## Extracted records:
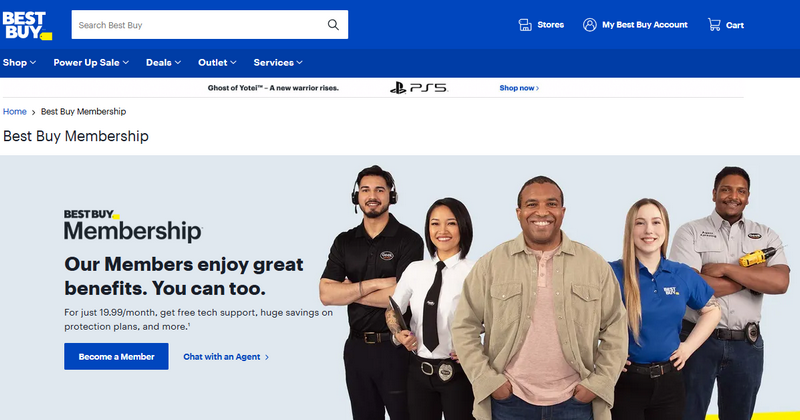Expand the Power Up Sale menu
This screenshot has width=800, height=420.
pos(91,62)
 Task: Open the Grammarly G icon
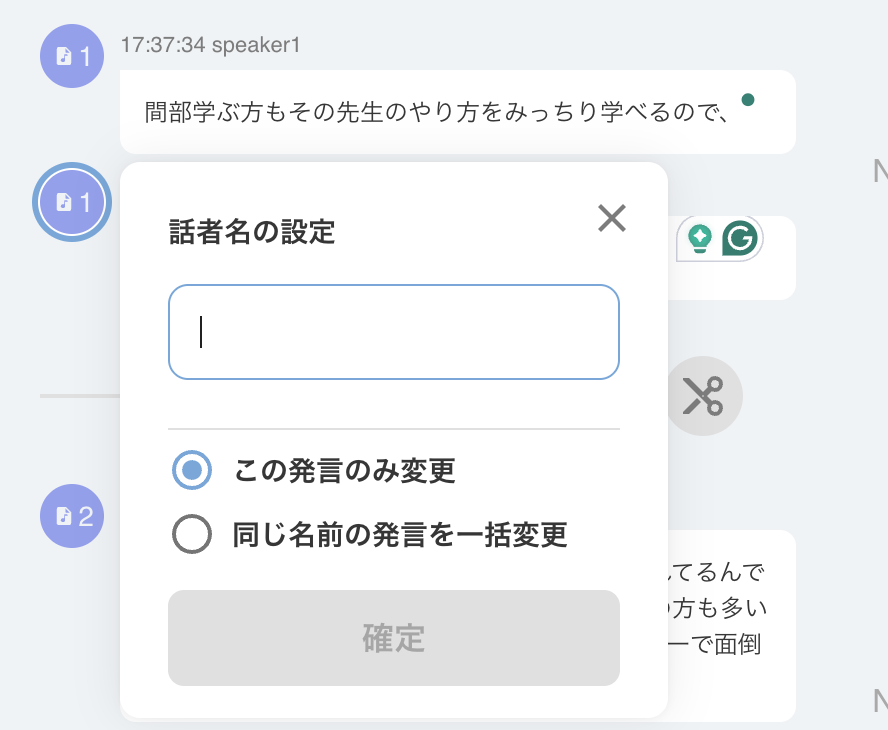click(x=740, y=238)
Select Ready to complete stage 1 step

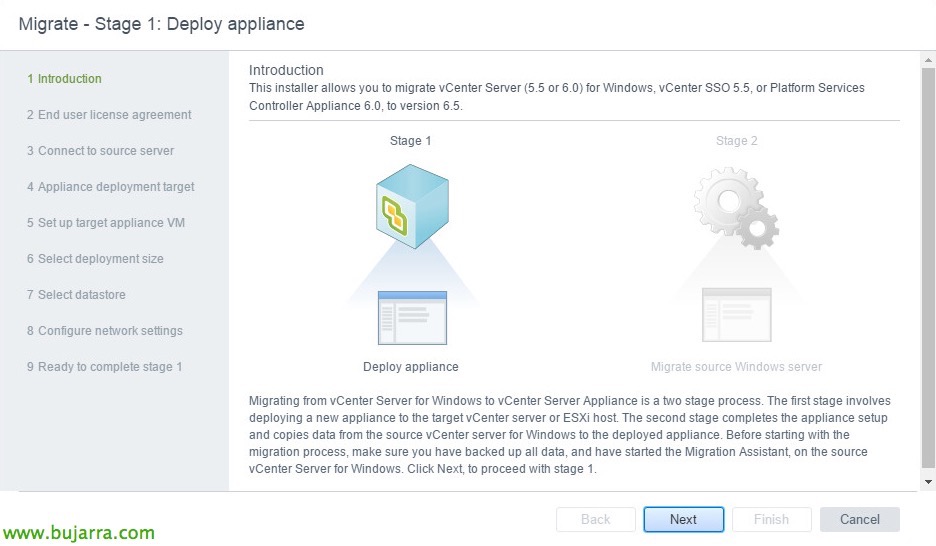(104, 367)
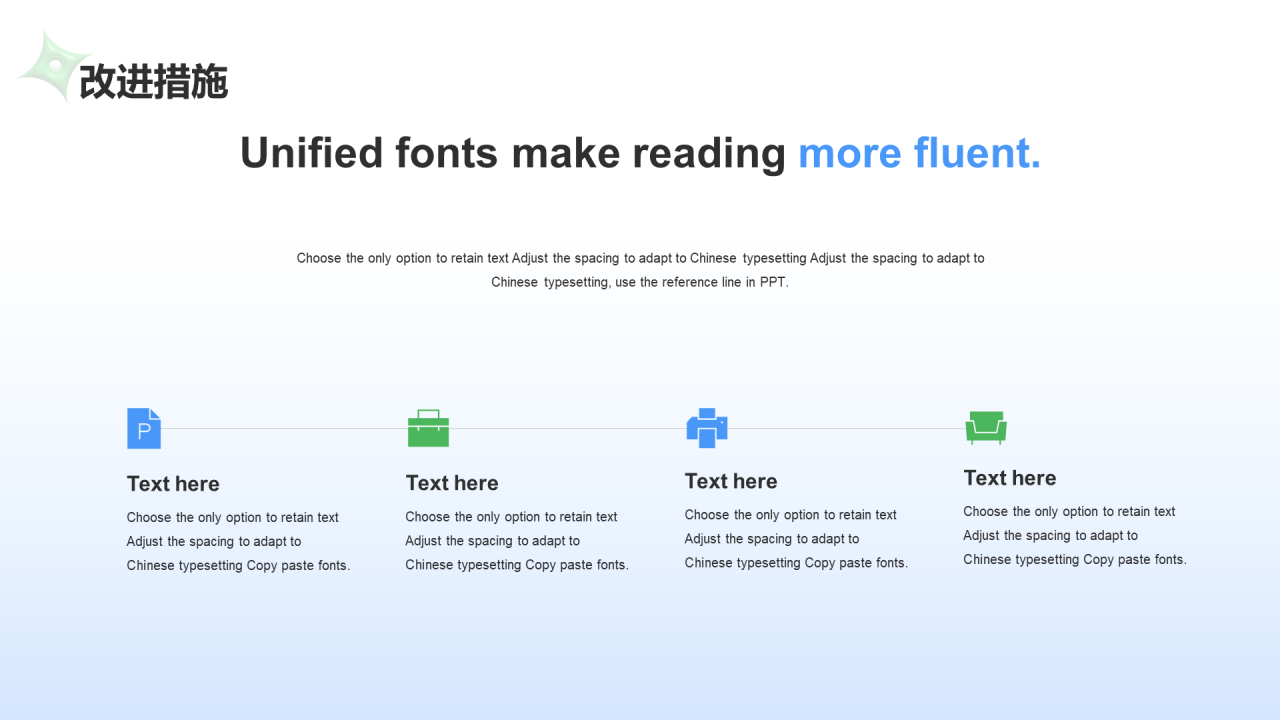Select the blue P document icon
This screenshot has width=1280, height=720.
(x=143, y=428)
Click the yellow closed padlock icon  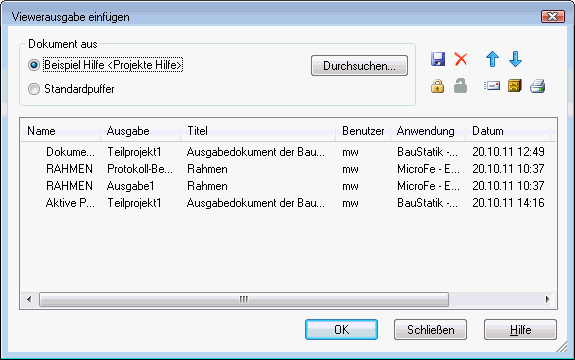coord(437,86)
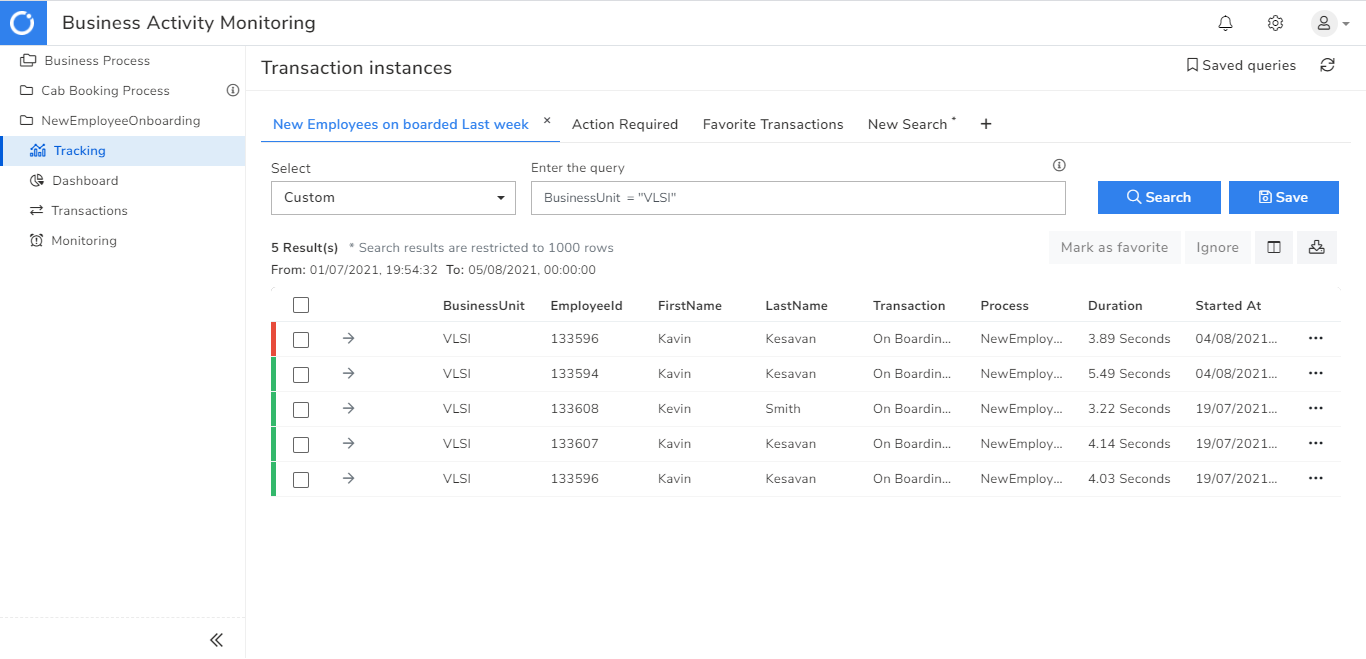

## Set exercise:
Convert the data, from its beginning through the line containing "(x=143, y=428)", into a numbered list with one line per item, omitting blank lines and leaving out the pictures.

## Written answer:
1. Expand the Power Up Sale menu
2. This screenshot has width=800, height=420.
3. pos(91,62)
4.  Task: Open the Grammarly G icon
5. click(x=740, y=238)
6. Select Ready to complete stage 1 step
7. (104, 367)
8. Select the blue P document icon
9. This screenshot has width=1280, height=720.
10. (x=143, y=428)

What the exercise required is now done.